A great man once said, “I love it when a plan comes together”. Those simple, yet poignant words were spoken week after week by John “Hannibal” Smith as leader of “The A-Team”. OK, so they’re not words from Twain, Frost or Dickens, but hey; words are words and a point made is a point made. I choose to follow the gospel of Hannibal when it comes to beautifully executed moments of TV entertainment. The moment that I specifically speak of this week is none other than the “Blackjack Challenge” from this week’s episode.
In order to comprehend the feeling of satisfaction/relief that a Big Break Producer feels when a challenge goes exactly as planned, you must understand how much preparation goes into the challenge actually making it to the “competition” stage of the show’s production. Months prior to any cameras rolling or even the show’s location having been selected, these challenges and show plans are conjured up by me and the other members of the production team as we prepare for the eventual filming of the next Big Break season. In order to determine if a challenge will work, all possible scenarios and storylines that could erupt from each challenge are investigated as we place them within the framework of the series. Once the location for the next Big Break has been selected and we have the opportunity to walk the golf course in search of locations for every challenge for all ten episodes (usually happens 6-8 weeks before filming occurs), we can then make the determination as to whether the challenge(s) can be executed as we initially planned. Once they pass that test, the challenge is officially added to the show plan and will then wait its turn as its spot in the series approaches. So really, any specific challenge lives for many months before the first actual shot is struck, and we can see whether it actually works out as we had envisioned.
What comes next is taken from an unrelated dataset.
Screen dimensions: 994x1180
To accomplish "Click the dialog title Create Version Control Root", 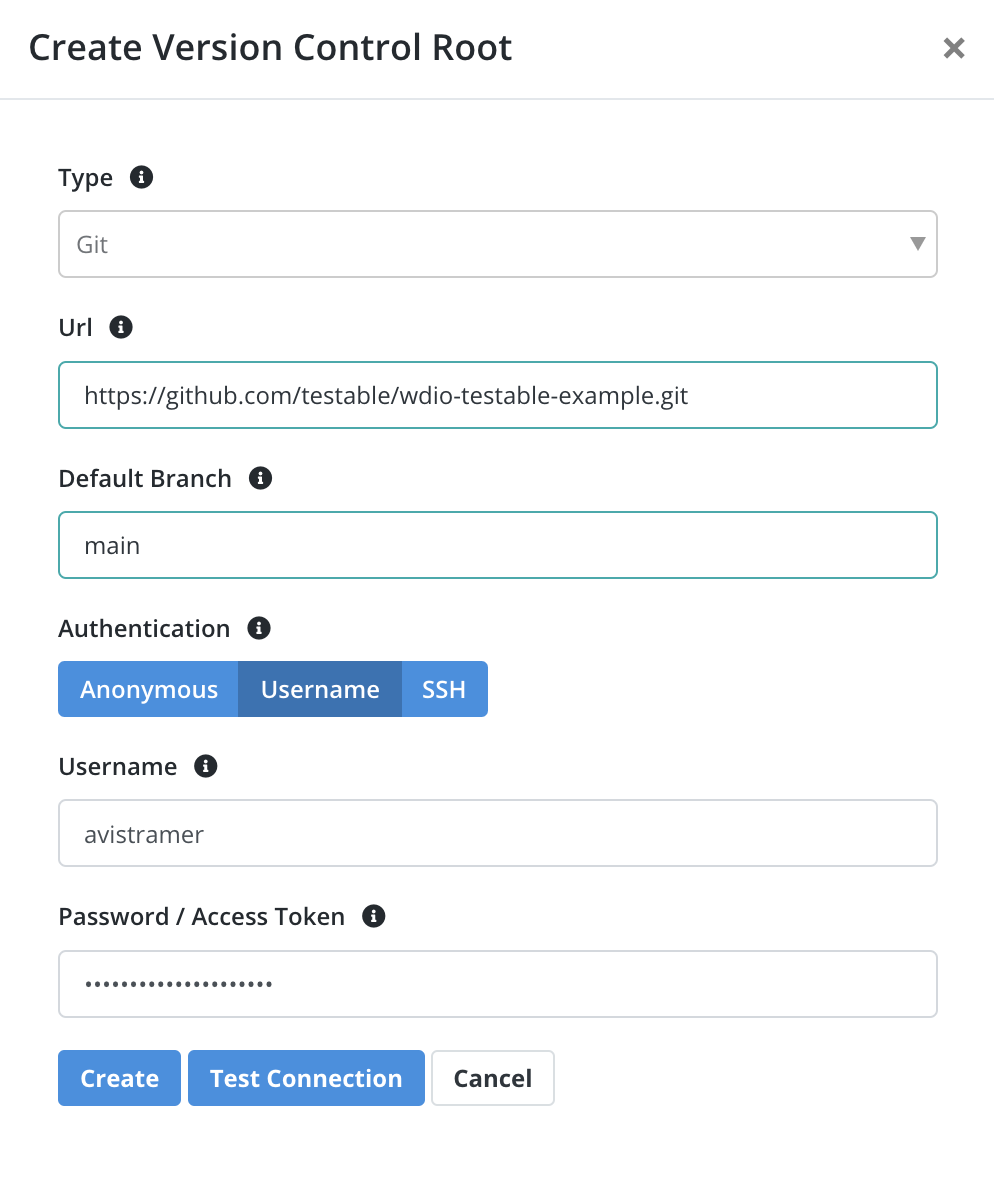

The Blackjack Challenge was actually an idea that had its first go around during the first Reunion series of the Big Break (Big Break VII: Reunion). The challenge format itself was slightly different from that seen in this week’s episode, but the results were just as entertaining; (Ashley Gomes won the challenge in a playoff). So, when this whole money concept came about for Indian Wells, we immediately thought of bringing back some variation of the Blackjack Challenge from Reunion. The one catch was, we needed to replicate the “card-grid” in order for the challenge to even have a chance of being successful. What made this task even more challenging was that the original sketches of the grid from Reunion did not exist anymore. So, what did I have to do? I had to pull from our tape library the actual show itself from the Reunion season and piece together the dimensions and card order based on the video and audio during the challenge. Thankfully, all the necessary info was there and I was able to construct an accurate, to-scale replica on a sheet of paper which would become the blueprint for our props-department (copies of that piece paper is what you saw Carl, David, “Shank” and Russell looking at during the challenge, btw).
So, after these many months of much effort, I’m sure you can understand how excited we were as the two Blackjack matches unfolded. Of course we were thrilled to see a Blackjack right out of the gates…but to watch Carl bluffing David…well, that’s what we were especially giddy about in that moment. The structure and nuances of the challenge were happening and that itself would have been rewarding enough until…Russell.
Oh, Russell. As if we couldn’t have been happier with the entertainment value of the first match, we were then privy to “the decision”. Now, what made me so unbelievably happy about this moment was that yet another major aspect of the challenge structure was playing out perfectly right in front of our own eyes. The challenge was won…and Russell didn’t know it. And then for him to think so hard about what he was going to do…I’m not sure we could have imagined this moment coming together any better than how it actually did. I love it when a plan comes together.